After some dead ends, research finally found a kb article that acknowledges the problem.
Windows XP Professional x64 may not see all folders or files shared out by Windows Storage Server 2008
This kb article describes the problem as:
Consider the following scenario. You have a file share located on a system running Windows Storage Server 2008. You have a folder within this file share, and under this folder there are 19 or more subfolders. For example:
When you connect to the share from a system running Windows XP Professional x64, you may not be able to see all of the subfolders in Explorer or from the Command Prompt. This issue only occurs when there are 19 or more subfolders; with less than 19 subfolders, the issue does not occur.
A similar manifestation of this problem occurs with files (not just subfolders). Consider the following scenario. You have a file share located on a system running Windows Storage Server 2008. You have a folder within this file share that contains between 14-36 files. When you attempt to connect to the share from a system running Windows XP Professional x64, you may not be able to see all of the files in Explorer or from the Command Prompt. This issue has only been seen when the folder contains between 14-36 files.

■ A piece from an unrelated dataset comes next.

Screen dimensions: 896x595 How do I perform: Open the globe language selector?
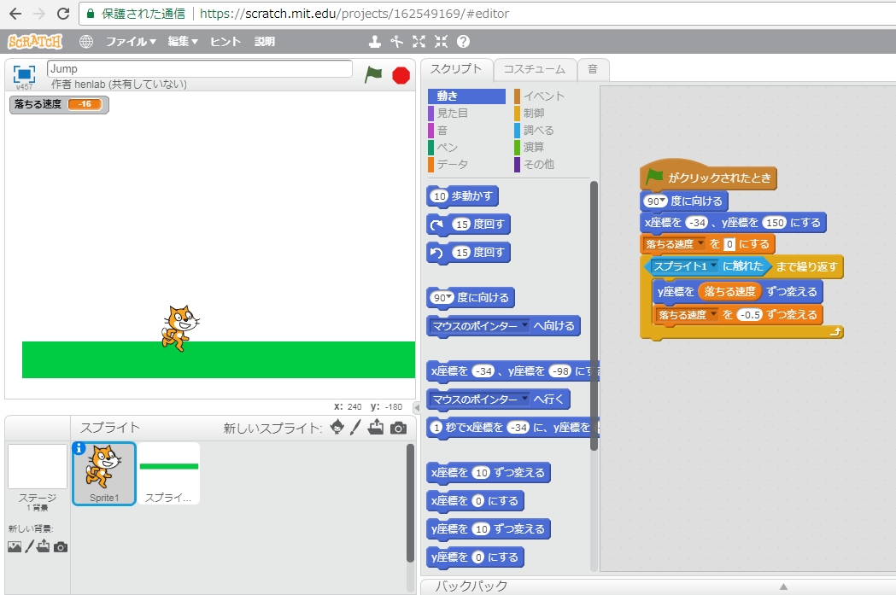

This may seems like an edge case that would be hit be very few people and I think it would be if we weren’t talking about Storage Server. Storage Server is my experience is used by companies with advance files storage structures. The article continues by offering some work a rounds but no real solutions. Fortunately we located a forum thread in TechNet that did offer a permanent and supported solution to this problem.

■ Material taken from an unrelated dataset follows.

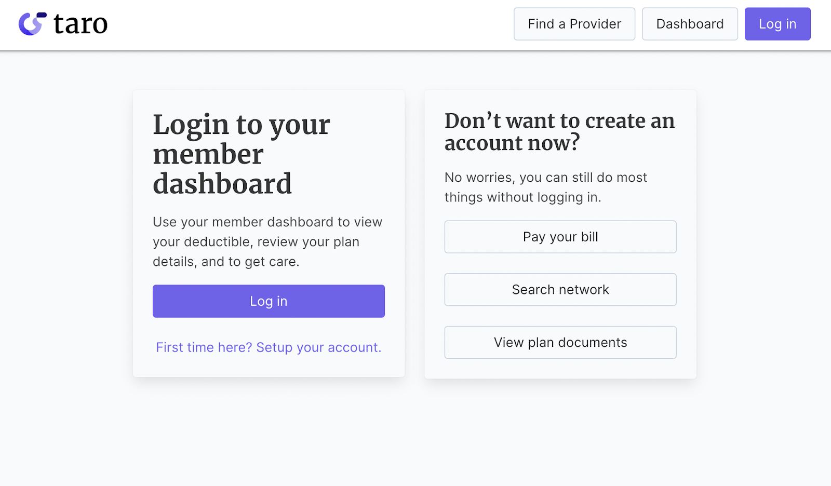Click the Find a Provider nav item
This screenshot has height=486, width=831.
[574, 23]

XP 64bit, vanishing folders from 2008 fileserver
Down toward the end of the thread, from seemingly out of no where a forum user DaveG99 offers this solution with no explanation.

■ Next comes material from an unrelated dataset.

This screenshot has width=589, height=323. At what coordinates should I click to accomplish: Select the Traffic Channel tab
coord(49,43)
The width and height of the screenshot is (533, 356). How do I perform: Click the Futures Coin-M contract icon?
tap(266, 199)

Set HKEY_LOCAL_MACHINESYSTEMCurrentControlSetServiceslanmanserverparametersNoAliasingOnFileSystem to 0 on the Windows Storage 2008 Server.
Indeed DaveG99 is right and this solution works. However, I was not comfortable applying it until I knew that it was supported. His suggestion does after all alter the server. A search then to see what this registry does came up with this:
Windows Storage Server 2008 R2 OEM Deployment Guide
To optimize the performance of a storage appliance as a file server, you should set two registry keys:
· NtfsDisable8dot3NameCreation: This key controls the creation of a short file name that follows the 8.3 naming convention. Setting this value to 1 disables the creation of a shortened name.
· NoAliasingOnFileSystem: This key controls file system aliasing. If the value of this key is set to 1, then this feature is disabled.
These registry keys increase the performance of the server when it is used as a storage appliance.
Aliasing is a feature that is included with Windows Server 2003. This feature lets multiple long file names or multiple short file names refer to the same file (Used for mounting- and reparse-points). Disabling file system aliasing can improve performance as it will increase the available cache size for the server service:
[HKEY_LOCAL_MACHINE SYSTEM CurrentControlSet Services LanmanServer Parameters]
NoAliasingOnFileSystem = 1 (Default = 0)
Now in this documentation there’s really no indication why this helps Windows XP 64-bit computers to see all files in a folder. But we do know that the solution is a supported one, even if it is supported for another reason. The solution can be safely applied to resolve the problem at hand.